**WHAT YOU WILL DO**
1. Print out the passage of the article on self-sufficient living below, starting with "There's a family" and going on through "would be self-sufficient.", without changing any of its wording.
2. Carry on the article below about families pursuing self-sufficient, low-impact lives from the point at which it stops.

[[ GIVEN TEXT, beginning ]]

There's a family on fifth avenue trying to exist without electricity—and writing about it online. Robert Butler tunes in.
On his 40th birthday, Tom Good decided there was more to life than designing free plastic toys for breakfast cereals. The next day he resigned from his job, sold his car and dug up the front lawn of his Surbiton home. He and his wife, Barbara, would grow vegetables and soft fruit, and keep pigs, goats, chickens and-one day-a cockerel called Lenin. They would be self-sufficient.
From the first episode in April 1975, the BBC series "The Good Life" tapped into a new wholesomeness in British life. A nation battered by the OPEC crisis and the three-day week had found a sitcom that caught the same mood as E.F. Schumacher's book "Small is Beautiful" (1973), John Taylor's "Enough is Enough" (1975) and John Seymour's "The Complete Book of Self-Sufficiency" (1976). It wasn't just Britain: "The Good Life" was shown on PBS in America as "Good Neighbors".
Three decades after Tom Good took the rotavator to his front lawn, a new generation of the good life has sprung up-this time in the blogosphere. The best of the English-language ones are dotted around North America. In an apartment on Fifth Avenue, a 43-year-old man, his wife and two-year-old child attempt to live without making any net impact on the environment. That means no toilet paper. He gets plenty of advice from readers who have lived in the Middle East or India on what to do instead.
In Toronto, a 29-year-old single woman takes one new action a day for a year, from banning all polystyrene to getting rid of her car. Each step must stick. In Seattle, Crunchy Chicken, a mother of two, trying to reduce her family's energy consumption, runs a green book club, a low-impact week, a local food month and a discussion on reusable menstrual cups (complete with photo). As she cheerfully puts it: "Waaaay more information than you probably wanted."

[[ GIVEN TEXT, end ]]
[[ SUPPLIED INFORMATION, beginning ]]

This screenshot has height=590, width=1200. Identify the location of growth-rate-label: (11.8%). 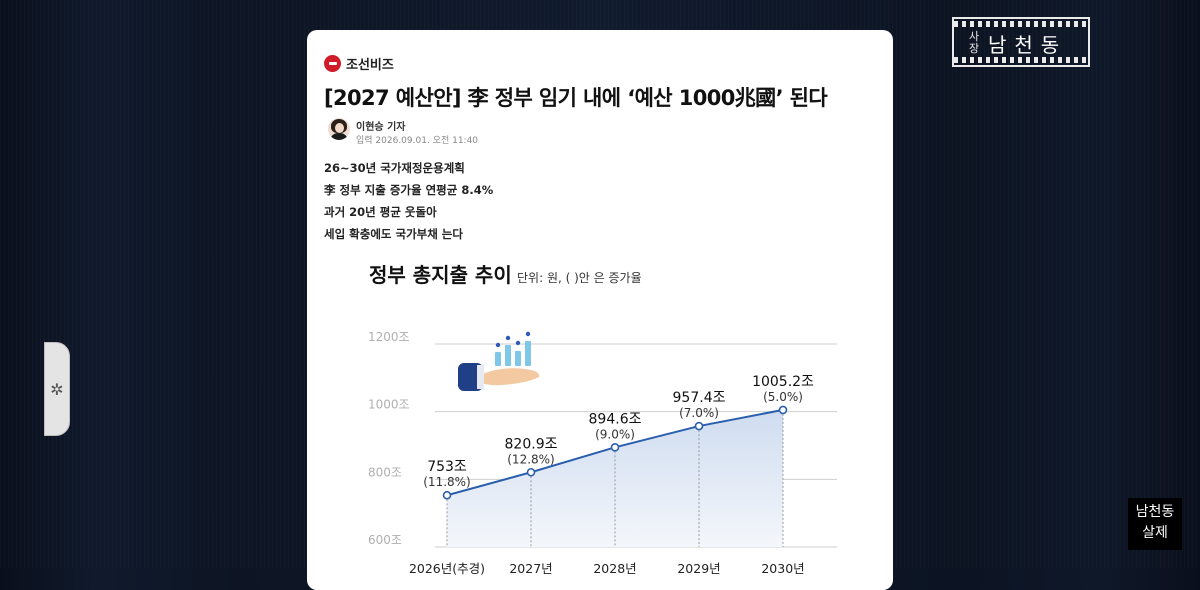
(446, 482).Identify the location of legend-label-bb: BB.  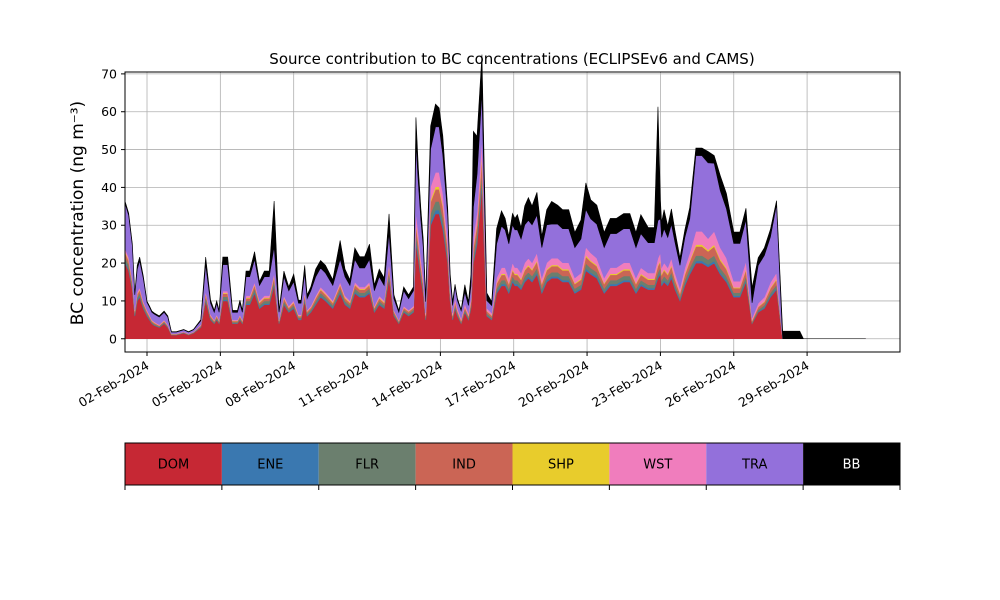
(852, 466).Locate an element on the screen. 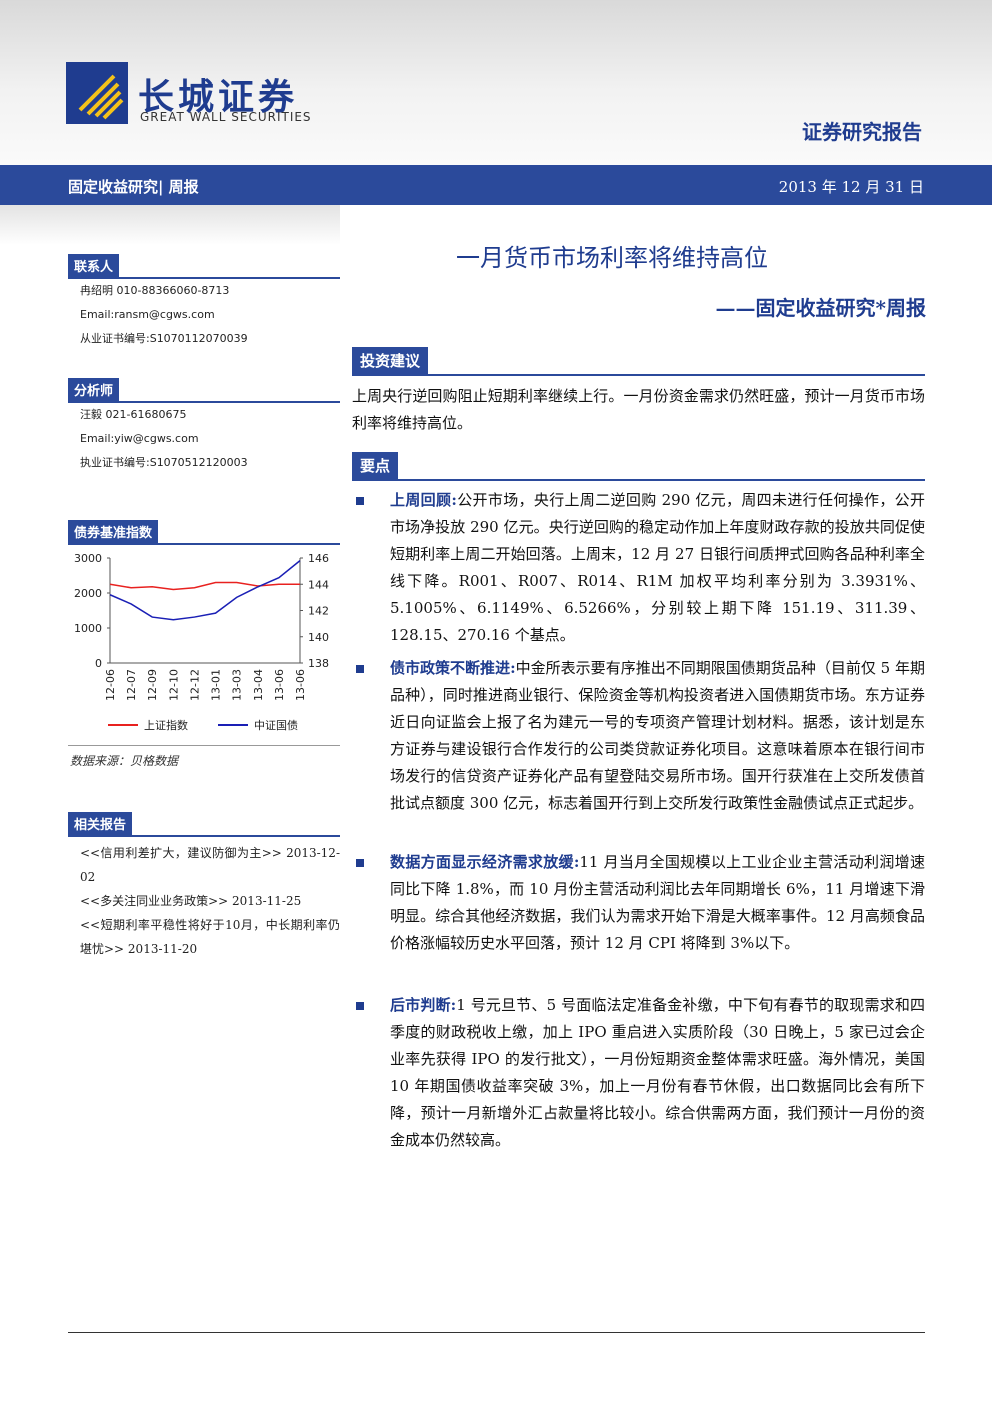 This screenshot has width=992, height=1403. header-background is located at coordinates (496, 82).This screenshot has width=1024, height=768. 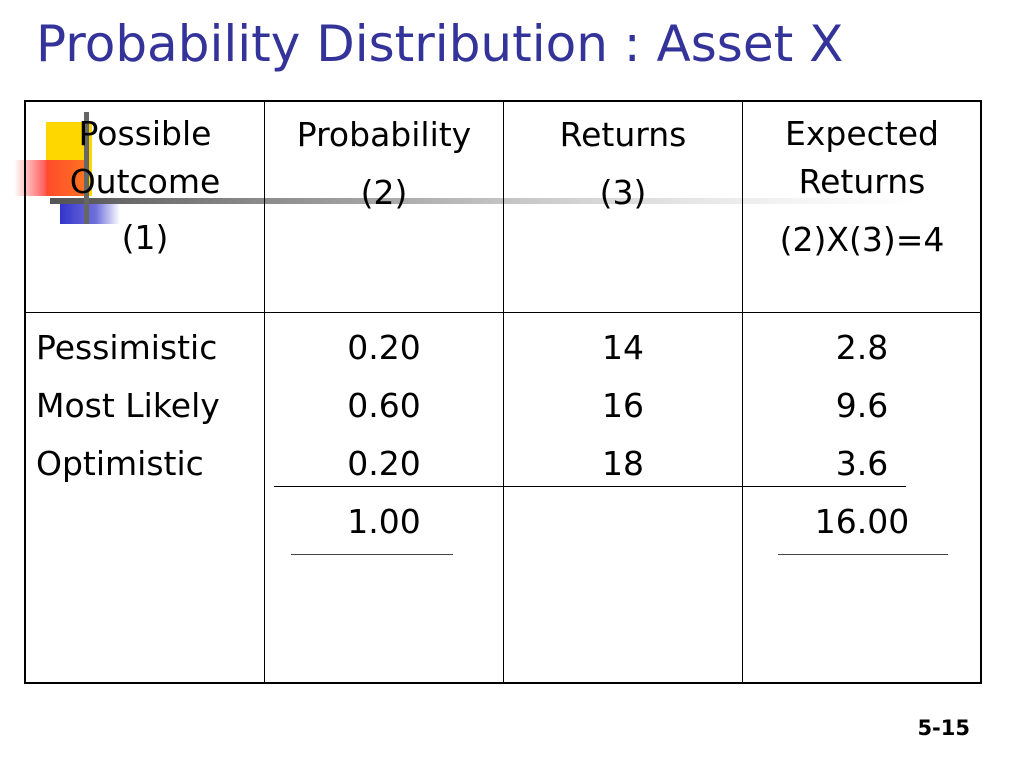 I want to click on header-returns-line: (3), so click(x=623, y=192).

[[ SUPPLIED INFORMATION, end ]]
[[ SUPPLIED INFORMATION, beginning ]]

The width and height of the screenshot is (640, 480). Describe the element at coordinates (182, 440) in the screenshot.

[[ SUPPLIED INFORMATION, end ]]

**ANSWERS TO THE TASKS**
1.
There's a family on fifth avenue trying to exist without electricity—and writing about it online. Robert Butler tunes in.
On his 40th birthday, Tom Good decided there was more to life than designing free plastic toys for breakfast cereals. The next day he resigned from his job, sold his car and dug up the front lawn of his Surbiton home. He and his wife, Barbara, would grow vegetables and soft fruit, and keep pigs, goats, chickens and-one day-a cockerel called Lenin. They would be self-sufficient.

2.
Exercises in "voluntary simplicity" have been part of the literary landscape since Horace quit Rome for the countryside in about 33BC. (Exercises in involuntary simplicity are best represented by "Robinson Crusoe".) In North America, the simple life may always have been a minority pursuit, but it punches above its weight, drawing on associations with the puritan and Quaker settlers, the communalism of the Amish and the Shakers, and the rugged self-sufficiency of the frontiersmen.
The single most influential experiment in simple living was made by Henry David Thoreau. In 1845, he spent two years, two months and two days in a cabin by the shore of Walden Pond. Many writers have followed the model of Thoreau's "Walden", but Hollywood felt safe ignoring this tradition. As the Harvard academic Lawrence Buell wrote in "The Environmental Imagination" (1995), the "aesthetics of relinquishment" lie more in solitude and attentiveness than plot and character.
Till now, that is: the good-life bloggers are changing the narrative rules by linking to each other, responding to each other and egging each other on. Suddenly, there are characters and plots to burn! Take that business about the big, fat energy-guzzler lurking in the corner of the kitchen....
It was Greenpa who raised the issue of the refrigerator. Greenpa is a 58-year-old father of three. He only started Little Blog in the Big Woods on March 24th 2007 when he read an article in the New York Times two days earlier about Colin Beavan, the guy on Fifth Avenue, otherwise known as No Impact Man. Greenpa is a veteran simple lifer. "Off the grid. 30 years...Composting toilet. Outside. (eew, you do that indoors!?)...No road to house...No running water..." He realised he'd been doing this stuff for so long he had some insights of his own to pass on.
Six days into his blog, Greenpa announced: "If you live in a city-you do not need a refrigerator...A great deal of what's in your fridge absolutely does NOT need to be there." Butter lasts two weeks, eggs one week, tomatoes four days. He explained how to seal meat so it keeps for three or four days.
His post was read in Toronto by Vanessa Farquharson, the woman making one change a day. Thirty days in, she had decided that forgoing cold yogurt, ice cream and chilled white wine was not going to be one of them. "I made that spirally motion with my index finger next to my ear", she wrote later, "because that's just crazy talk." But Vanessa did inspect her fridge and noticed that inside there were two dials. On April 19th, 50 days in, a picture of her empty freezer appeared on her blog Green as a Thistle. The freezer part had been switched off.
Over in Seattle, the blonde mother of two, who blogs as Crunchy Chicken, wrote to Vanessa: "We're not quite ready to make that step yet, but I'm rooting for you!" From his hideaway in the woods, Greenpa wrote to Vanessa too. "Brava!" Now he recommended that Vanessa start removing "the stuff in the fridge that really doesn't have to be there".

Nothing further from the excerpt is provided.